Table 5. Feature mapping between LRRK2 and MDS datasets, which are the training and external validation dataset respectively.
As mentioned, subtyping by clustering is highly sensitive, leading to low inter- and intra-dataset comparability. Therefore, we compared the decision tree-based results with the clustering-based results, using the same preprocessing and filtering steps. Nonetheless, we would like to include a shallow comparison to Lawton et al. (2018). Similarities in the progression speed, mildness, and potentially physicality can be assumed. The subtypes M3 and M7 from our study share similarities with the fast motor-progression subtype, the first subtype from Lawton et al., with the difference that asymmetrical symptoms characterize our subtypes, while Lawtons are symmetrical-symptom-based. E4 is comparable with Lawtons second subtype. Both are characterized by comparably mild symptoms and an early onset. Further, Lawtons third subtype, which is characterized by severe physical and psychological states, shows some similarities with L4. Still, L4 also appears to encompass a comparably mild spectrum. However, we must note again that too much weight should not be given to this comparison.
To date, no subtyping approach for PD has translated into clinical validation. Fereshtehnejad et al. (2017) have worked toward making clinical adoption easier; however, it has not yet been translated into clinical practice. Few PD subtyping studies have also performed external validation of their subtypes in independent cohorts. Lawton et al. (2018) employ a clustering-based approach to identify four PD subtypes, which are characterized by motor, cognitive, and non-motor symptoms. The patients in the analyzed Tracking Parkinson's and Discovery cohort were assessed within 3.5 years of diagnosis and followed up longitudinally. The proposed subtypes were defined mainly by disease progression and symptom severity. As the used cohorts in this study did not have information on disease progression, a direct comparison is not possible.
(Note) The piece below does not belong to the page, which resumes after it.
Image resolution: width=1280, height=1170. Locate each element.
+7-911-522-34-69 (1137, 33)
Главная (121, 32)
Furthermore, all four proposed subtypes in Lawton et al. (2018) consisted of a mixture of patients with early onset and late onset PD. Our more granular subtypes, with distinctions in age of onset, can provide better insight into the differences between these patient groups. van Rooden et al. (2011) also used a clustering-based analysis to identify subtypes of motor and non-motor features of PD. For training, a Dutch cohort comprising 344 patients was utilized, while the identified four subtypes were evaluated using longitudinal data from both the same cohort and an independent Spanish cohort with 357 patients. The found subtypes mainly differ in the severity of non-dopaminergic features and motor complications. They found two EOPD and two LOPD clusters. Both age-of-onset-based groups differed in terms of severity. Their first cluster, which consists of young patients with mild severity, appears to be similar to our Early 4 subtype; however, since neither explicit feature values nor rules for the subtypes are provided, a direct match between the results is not possible.
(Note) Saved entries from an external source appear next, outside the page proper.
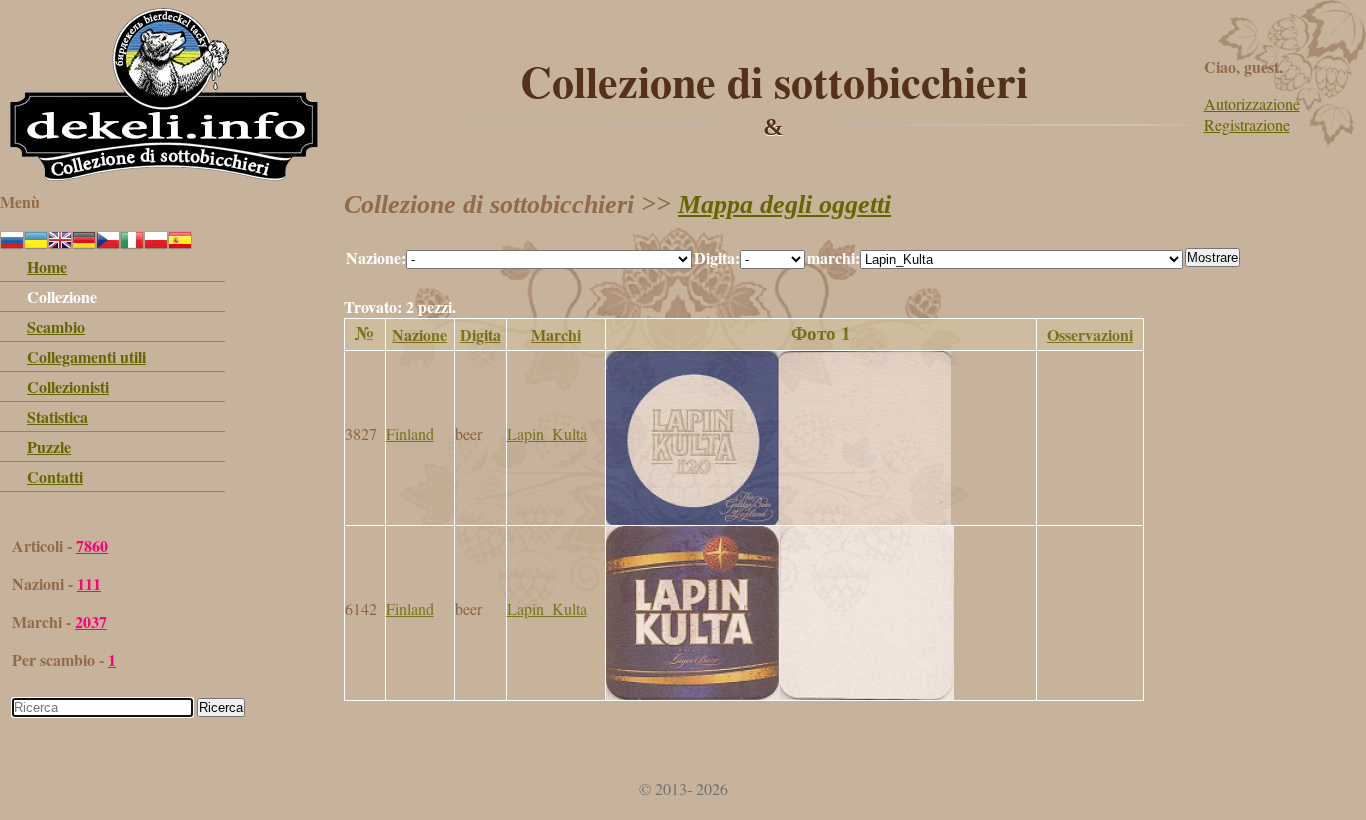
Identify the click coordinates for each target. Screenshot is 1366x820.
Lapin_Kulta (547, 433)
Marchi (556, 334)
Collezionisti (68, 386)
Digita (480, 334)
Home (47, 266)
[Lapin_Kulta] (778, 518)
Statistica (57, 416)
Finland (410, 433)
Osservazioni (1090, 334)
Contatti (55, 476)
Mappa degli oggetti (784, 204)
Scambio (56, 326)
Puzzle (49, 446)
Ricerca (221, 707)
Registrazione (1247, 124)
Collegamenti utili (86, 356)
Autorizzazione (1252, 103)
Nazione (419, 334)
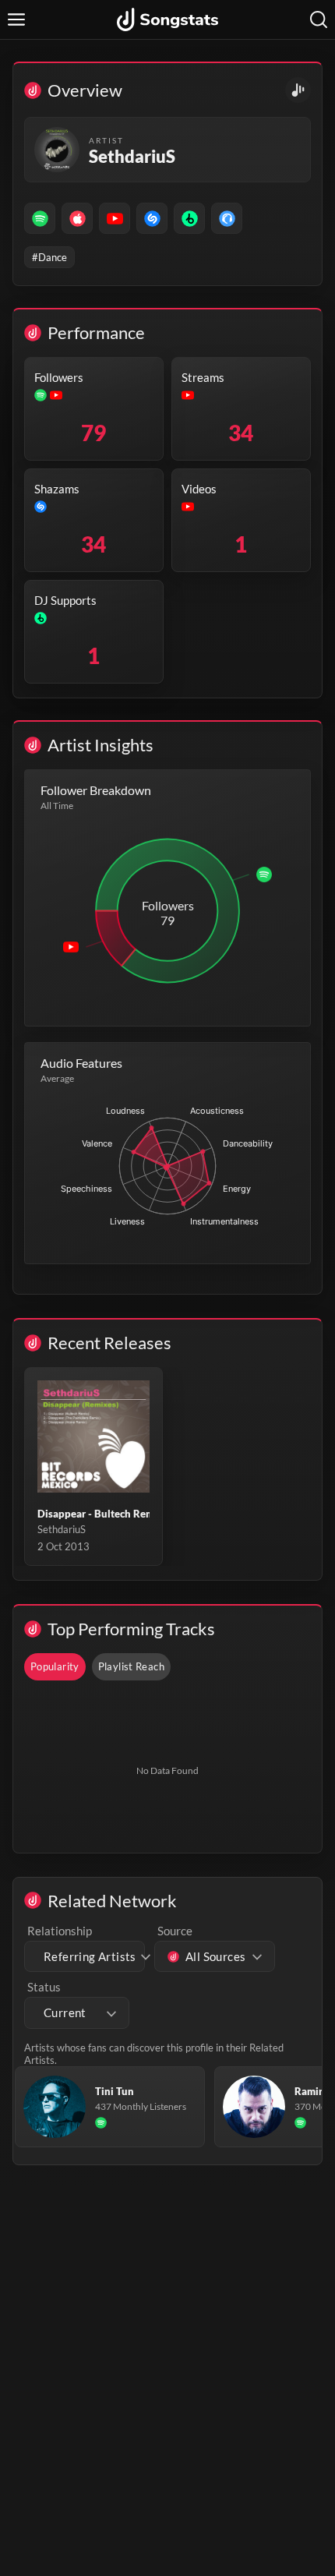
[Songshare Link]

We observe that only six out of 17 candidate subtypes satisfy our filtering criteria in Table 1. The reasons for failing on external validation data may be as follows: (i) mismatch between patient population demographics (as highlighted in the above point: LRRK2 final subset—Tunisia, whereas MDS data—US and UK). It may result in differences in culture, lifestyle, and other environmental factors. (ii) mismatch in nature of cohort objective (LRRK2 is mutation-specific, whereas MDS has no such constraint). Each subtype is described by the “AND” operation of multiple feature conditions, i.e., every condition must be satisfied to assign a given patient to a particular subgroup. The order of feature conditions in Figure 2 does not indicate a feature's importance for determining a patient subtype. A better approach is to examine the unique feature conditions that distinguish the given subtype from the others. Comparing two clustering-based approaches with our decision tree-based approach, we found a high concordance of subtypes between the two clustering-based approaches and a slight concordance between the decision tree and each of the clustering-based approaches. A possible reason is the additional information that the age-of-onset introduces, shifting the results more in this direction. Still, we expect the age-of-onset-based approach's subtypes to be more robust compared to clustering-based approaches in terms of the cohort's composition.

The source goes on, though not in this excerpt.